Tuesday, 18 May 2010

If I were talented, I'd write songs

Too bad I have next to no talent in the writing realm. Ever since I've been doing poetry in Literature, lyric-writing has crossed my mind, but to save myself the embarrassment, I shan't try.

Speaking of school stuff, I really should be doing a bunch of it right now, but - who cares? I know I won't be saying that come November when exams come around, and I'm very foolish for choosing to disregard it now. I've done nothing tonight but watch Family Guy, Pushing Daisies, 30 Rock, get fish and chips and Facebook. I did a half a page of my Media folio, too. Wow, when you stack the evening's events up together, you can tell my night really was wasted.

Now then, "Why does John need to write songs?" I hear you ask. Well, John is a self-involved little boy whose seldom-updated and backlotted online blog isn't enough self-indulgence and feels that music would help him convey his emotions to a minority of people who care and a majority who don't. I think that as I've matured I can analyze my feelings a little better and figure out what's happening around me more straightforward (there's those Lit classes working for me once more).
I think 'maturing' was a poor word to use there, since I'm just about to delve into the fact that I think I've changed and become less mature lately. I've become more crass, less sensitive, and all-round, more unpleasant. At least, that's how I'd view myself from a third-person standpoint. But why? Why have I changed my external personality so quickly? One word: fear. Much to my chagrin, I'll pull some valid comments from a philosophical text by... oh dear... I can't actually remember who. Anyway, they say that human beings act the way they do, relate with each other and create moral principles out of pure fear of one another. That's probably the reason I've changed myself, and once again, I don't know why I use words that aren't neccessary, like 'probably'. It's definitely the reason. At least, I guess, I'm not far off enough to not notice it (unlike some people I know). This probably (hell, this one's pretty close to 'definitely') sounds very pretentious of me to even bring up and sounds like I'm trying to better myself with intellectual benefit. Whatever, let's cast that aside. I've changed my personality because I'm afraid of the social aspect of teenage life. I'd bet everything I own that that's the same reason anybody else conforms to the values and principles that they were, at some point, against. My extra excuses and reasoning won't cut it, and, as much as I'd hate to face it, aren't fooling myself. For other teenagers in the same dilemma, I pray that they can take the blindfold off and see what they're really changing for.

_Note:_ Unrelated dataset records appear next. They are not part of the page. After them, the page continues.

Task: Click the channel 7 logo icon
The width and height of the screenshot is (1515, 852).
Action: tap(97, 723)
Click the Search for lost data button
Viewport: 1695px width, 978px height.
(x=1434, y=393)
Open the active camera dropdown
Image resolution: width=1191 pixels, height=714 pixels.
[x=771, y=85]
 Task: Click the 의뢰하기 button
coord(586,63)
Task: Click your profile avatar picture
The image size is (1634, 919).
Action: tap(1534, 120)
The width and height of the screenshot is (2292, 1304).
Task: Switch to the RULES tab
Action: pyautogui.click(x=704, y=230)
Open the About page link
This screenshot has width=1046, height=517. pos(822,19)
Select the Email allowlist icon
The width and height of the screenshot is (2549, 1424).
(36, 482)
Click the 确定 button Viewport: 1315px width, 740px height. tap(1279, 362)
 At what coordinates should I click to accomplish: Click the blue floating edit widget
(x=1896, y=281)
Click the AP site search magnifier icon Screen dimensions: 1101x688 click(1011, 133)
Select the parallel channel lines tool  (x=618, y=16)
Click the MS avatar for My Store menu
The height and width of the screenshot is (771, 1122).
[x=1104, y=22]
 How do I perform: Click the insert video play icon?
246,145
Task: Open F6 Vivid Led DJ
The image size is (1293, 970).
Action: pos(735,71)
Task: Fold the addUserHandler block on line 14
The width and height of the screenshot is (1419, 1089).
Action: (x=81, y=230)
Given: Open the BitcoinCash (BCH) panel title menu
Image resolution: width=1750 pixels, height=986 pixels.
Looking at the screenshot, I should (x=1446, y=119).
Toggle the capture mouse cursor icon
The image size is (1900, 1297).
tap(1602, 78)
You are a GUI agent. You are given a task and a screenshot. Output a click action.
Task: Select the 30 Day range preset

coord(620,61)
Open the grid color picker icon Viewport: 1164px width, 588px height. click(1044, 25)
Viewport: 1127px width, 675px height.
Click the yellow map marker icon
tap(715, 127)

Don't end a sentence on a preposition, John!

Oh well, horribly confusing rambling aside, let's get down to the good (and bad) stuff: LOST FINISHES NEXT WEEK. Yes, six years of my life that I've devoted to that show is finally coming to fruition. Only two more episodes (the first of which airs tomorrow) and then it's over. Forever. I'm going to be so sad, I think I'll have to take a day off school (thank GOD with the time difference from America it'll be a Tuesday. Oh, how I hate Tuesdays).

Au revior - until you read my blog again?